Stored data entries

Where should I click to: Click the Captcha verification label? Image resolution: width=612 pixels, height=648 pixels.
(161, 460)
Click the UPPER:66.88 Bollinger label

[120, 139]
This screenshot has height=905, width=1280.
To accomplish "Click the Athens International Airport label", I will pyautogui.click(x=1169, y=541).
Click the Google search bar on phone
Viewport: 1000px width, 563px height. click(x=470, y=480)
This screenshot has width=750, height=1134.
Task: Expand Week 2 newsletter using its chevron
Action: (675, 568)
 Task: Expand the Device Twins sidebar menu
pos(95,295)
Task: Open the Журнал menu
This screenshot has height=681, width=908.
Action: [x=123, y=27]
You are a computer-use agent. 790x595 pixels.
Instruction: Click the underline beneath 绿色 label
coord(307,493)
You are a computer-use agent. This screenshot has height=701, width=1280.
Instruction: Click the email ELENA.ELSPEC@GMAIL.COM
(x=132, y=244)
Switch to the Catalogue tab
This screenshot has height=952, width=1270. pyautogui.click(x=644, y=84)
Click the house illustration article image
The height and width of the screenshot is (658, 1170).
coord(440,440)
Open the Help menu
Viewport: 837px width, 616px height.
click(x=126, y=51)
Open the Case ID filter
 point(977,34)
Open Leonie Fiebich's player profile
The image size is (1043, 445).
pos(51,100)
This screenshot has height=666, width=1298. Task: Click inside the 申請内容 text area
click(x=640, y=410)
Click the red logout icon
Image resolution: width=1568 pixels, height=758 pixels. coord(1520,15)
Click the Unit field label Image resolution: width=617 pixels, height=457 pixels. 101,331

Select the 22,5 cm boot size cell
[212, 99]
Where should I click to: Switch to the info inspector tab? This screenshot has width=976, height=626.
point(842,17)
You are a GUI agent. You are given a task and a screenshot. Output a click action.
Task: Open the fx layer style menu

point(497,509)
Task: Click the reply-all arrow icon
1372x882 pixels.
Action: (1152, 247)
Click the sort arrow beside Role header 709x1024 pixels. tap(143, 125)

- [Your objective]:
Your response should hold the lines from the first line of the entries above through the line with "This screenshot has height=905, width=1280.", each retyped exactly, and nothing else.

- [Expected answer]:
Where should I click to: Click the Captcha verification label? Image resolution: width=612 pixels, height=648 pixels.
(161, 460)
Click the UPPER:66.88 Bollinger label

[120, 139]
This screenshot has height=905, width=1280.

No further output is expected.